Stop the presses — the editorial board of the Kamloops Daily News has been doing research (Time To End Steelhead Sport Season, The Daily News, Oct. 9).
Seriously, ministry biologists can’t even get a hold of this fishery but the staff of The Daily News has concluded that closing the sports fishery indefinitely will somehow save this magnificent specimen so our children can watch them swim by. Brilliant. This is a reckless opinion. Shame on you.
Rob Bison, a ministry biologist and foremost expert on the Thompson steelhead, sent many of us an email last year that stated: “However, productivity assessments that have been recently updated using the current forecast for the 2011/12 return are beginning to reveal that the stocks may be stabilizing at lower levels of abundance.
“It also appears that the stocks are able to withstand the low level of fishing-related mortality associated with the catch-and-release recreational fishery.”
Apparently the editorial board at The Daily News didn’t get the email.
Truth is nobody knows for sure what will become of this magnificent fish.
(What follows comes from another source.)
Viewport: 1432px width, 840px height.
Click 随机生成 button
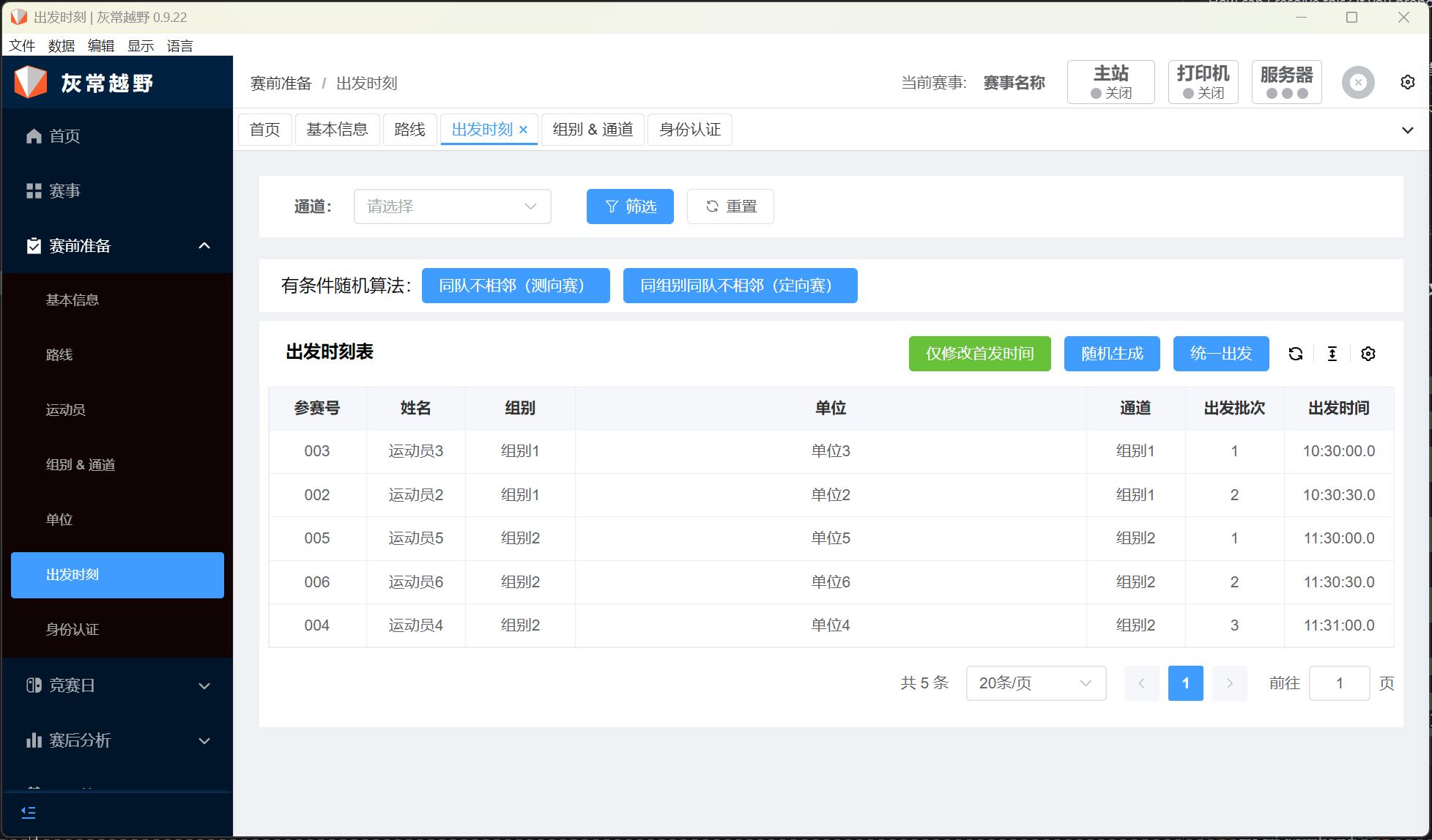[1111, 354]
Habitat, interception, First Nations concerns, provincial and federal decision makers all figure into the outcome.
Certainly, you aren’t suggesting that just shutting down the sports fishery is going to save the day.
To further suggest that shutting down the sports fishery will somehow entice the provincial and federal powers that be into a brotherly brainstorming session to help save our steelhead is just pure conjecture.
Should the ministry heed your advice the town of Spences Bridge shuts down.
I would think if it was Kamloops that was going down with the steelhead that this opinion would have made it no further than the cutting room floor.